PP057. ENOSI4 and EPHX1 polymorphisms affect maternal susceptibility topreeclampsia – Analysis of five polymorphisms predisposing tocardiovascular disease in 279 caucasian and 241 african women

Abstract

Clinical studies have documented a familiar tendency to develop preeclampsia and patients with impaired endothelial health are at increased risk.

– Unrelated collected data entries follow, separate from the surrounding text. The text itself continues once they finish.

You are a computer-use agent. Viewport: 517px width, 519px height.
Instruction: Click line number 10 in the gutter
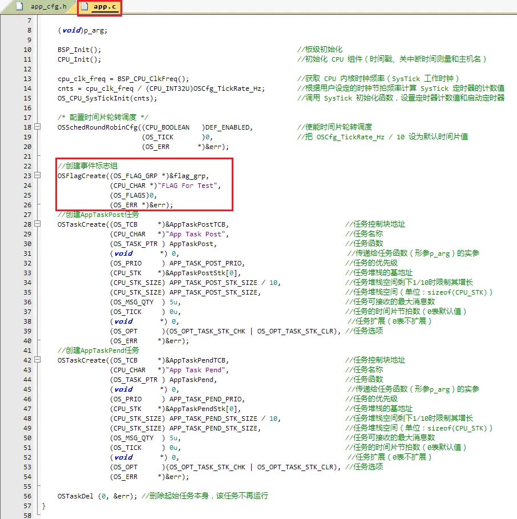tap(28, 50)
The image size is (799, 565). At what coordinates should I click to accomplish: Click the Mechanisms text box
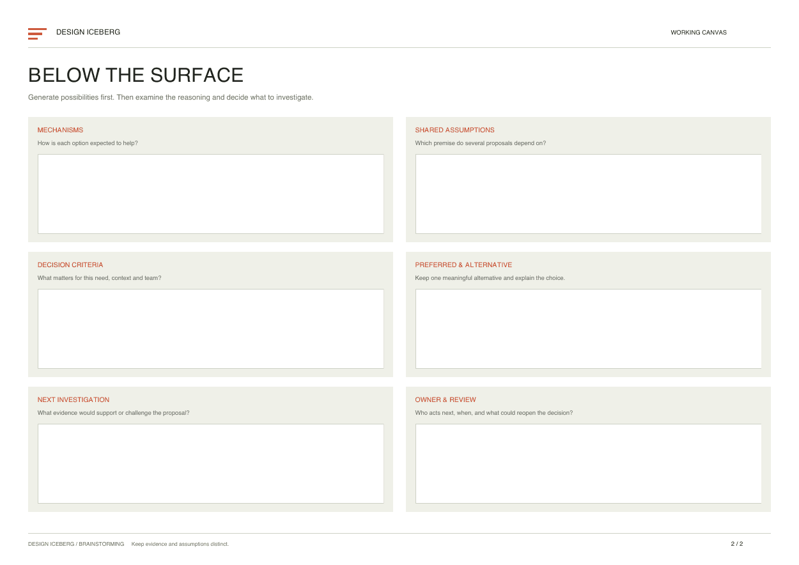211,194
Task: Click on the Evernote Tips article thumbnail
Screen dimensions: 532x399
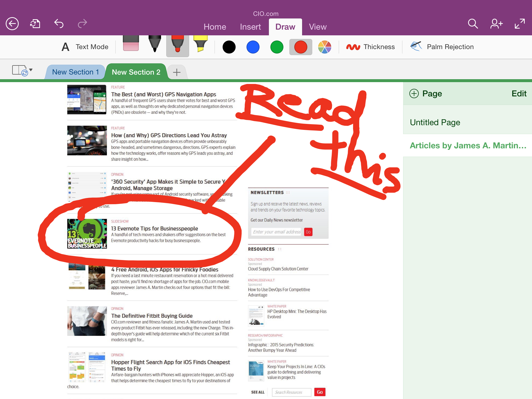Action: [x=87, y=234]
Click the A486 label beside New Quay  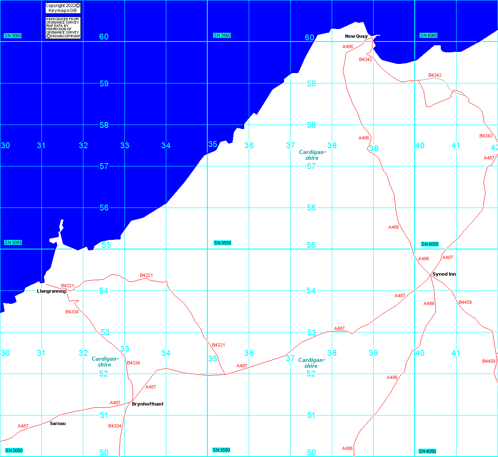click(347, 47)
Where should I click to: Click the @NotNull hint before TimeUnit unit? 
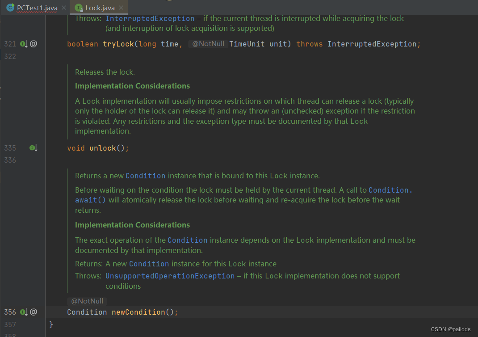[208, 44]
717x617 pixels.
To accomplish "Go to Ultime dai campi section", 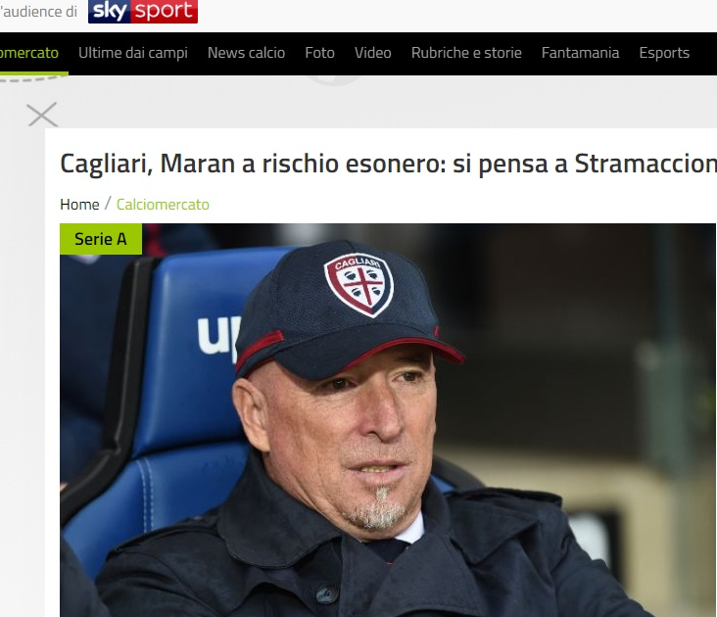I will pyautogui.click(x=133, y=53).
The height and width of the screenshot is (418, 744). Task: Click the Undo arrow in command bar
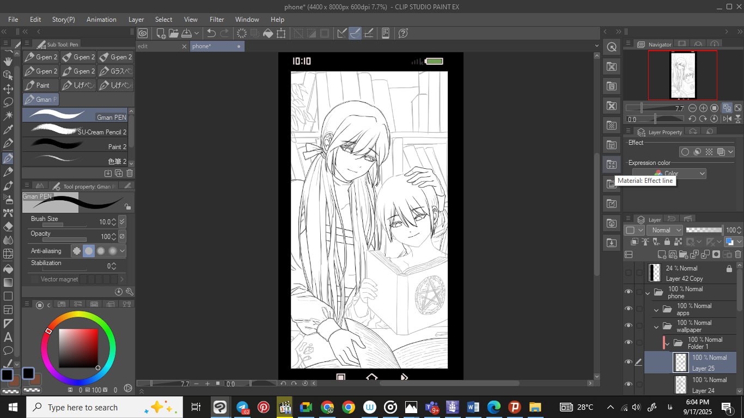[x=211, y=33]
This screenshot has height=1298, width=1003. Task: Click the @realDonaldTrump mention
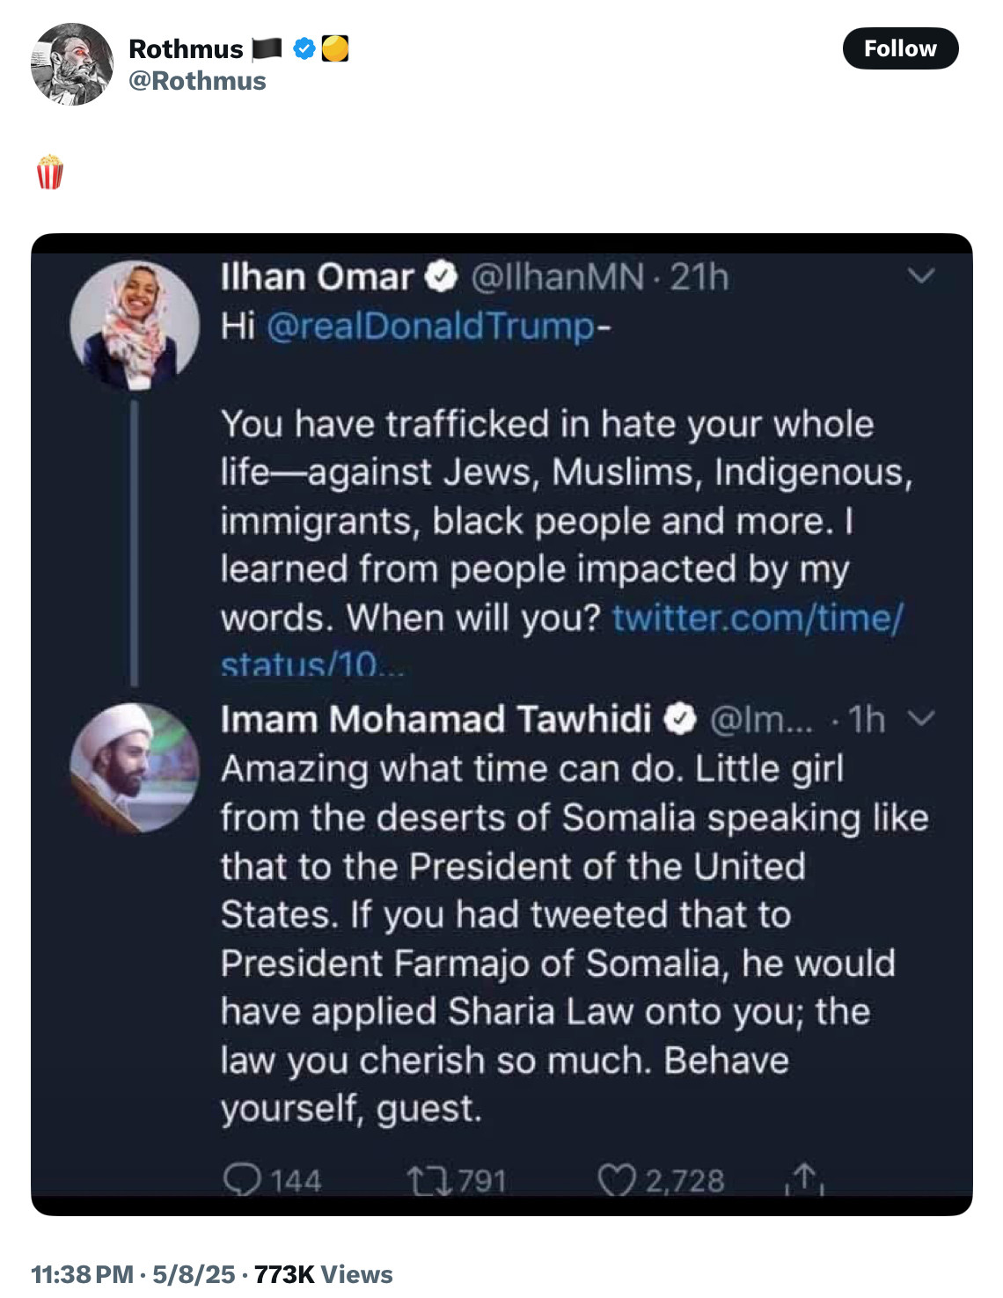[x=430, y=326]
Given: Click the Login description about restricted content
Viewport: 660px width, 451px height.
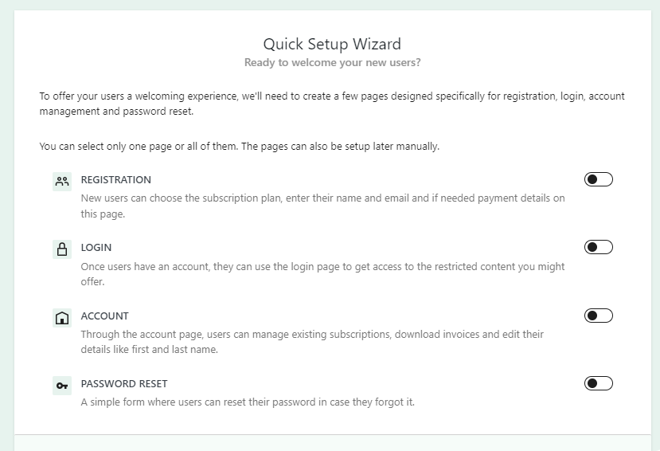Looking at the screenshot, I should coord(323,274).
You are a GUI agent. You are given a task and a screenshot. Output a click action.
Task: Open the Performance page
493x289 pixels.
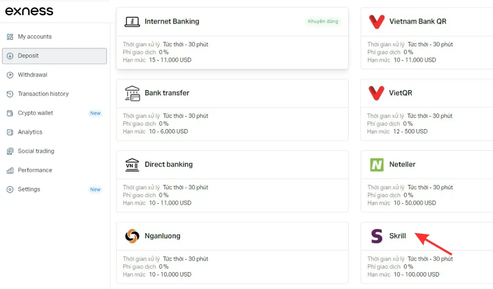(35, 170)
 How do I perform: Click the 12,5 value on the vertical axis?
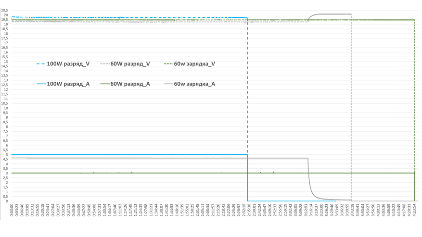5,85
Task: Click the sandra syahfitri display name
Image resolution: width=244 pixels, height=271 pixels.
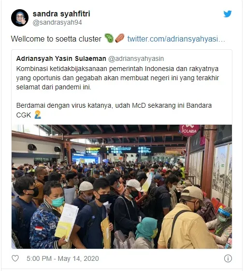Action: coord(61,14)
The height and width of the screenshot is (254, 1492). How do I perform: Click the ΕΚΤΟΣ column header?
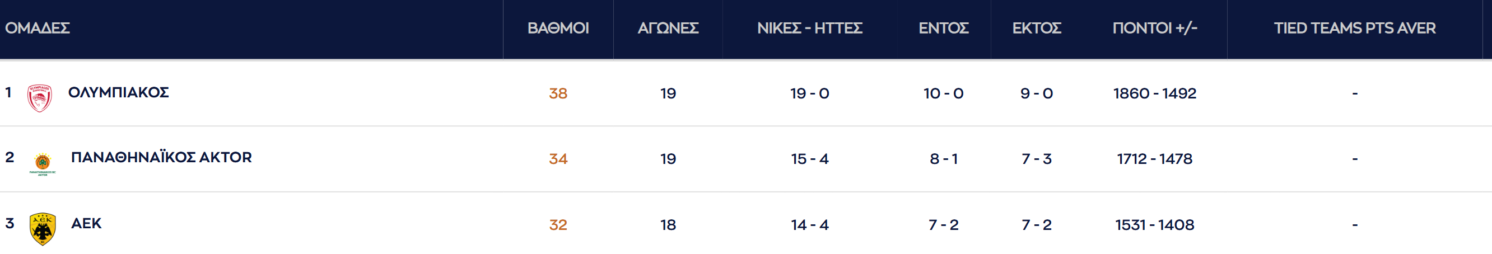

We studied genetic polymorphisms associated to cardiovascular disease and impaired endothelial function in women with and without preeclampsia. 241 African and 279 Caucasian women were recruited for genetic testing of the polymorphisms epoxide hydrolase 1 (EPXH1), endothelial nitric oxide synthase (NOS3) on exon 7 and variable nucleotide tandem repeats in intron 4 (NOS3I4a/b), angiotensinogen and the estrogen receptor1 polymorphism in intron 1. Of 241 African women, 95 developed preeclampsia and out of the 279 Caucasian women 81 had preeclampsia. Carriers of the NOS3I4a/b polymorphism had a 1.7-fold increased risk to develop preeclampsia. There was no difference in distribution of the other tested polymorphism. Furthermore we could show a fourfold reduction to encounter severe course of preeclampsia (defined as occurrence of HELLP-syndrome or eclampsia) in carriers of the EPHX1 polymorphism encoding histidine. Our data reveal a highly significant association of the NOS3I4a/b polymorphism with increased risk to develop preeclampsia in pregnancy. The shown association of EPXH1 polymorphism with the severity of preeclampsia strengthen the concept, that individual susceptibility determines the capability of the maternal organism to deal with the pregnancy derived agents causing preeclampsia.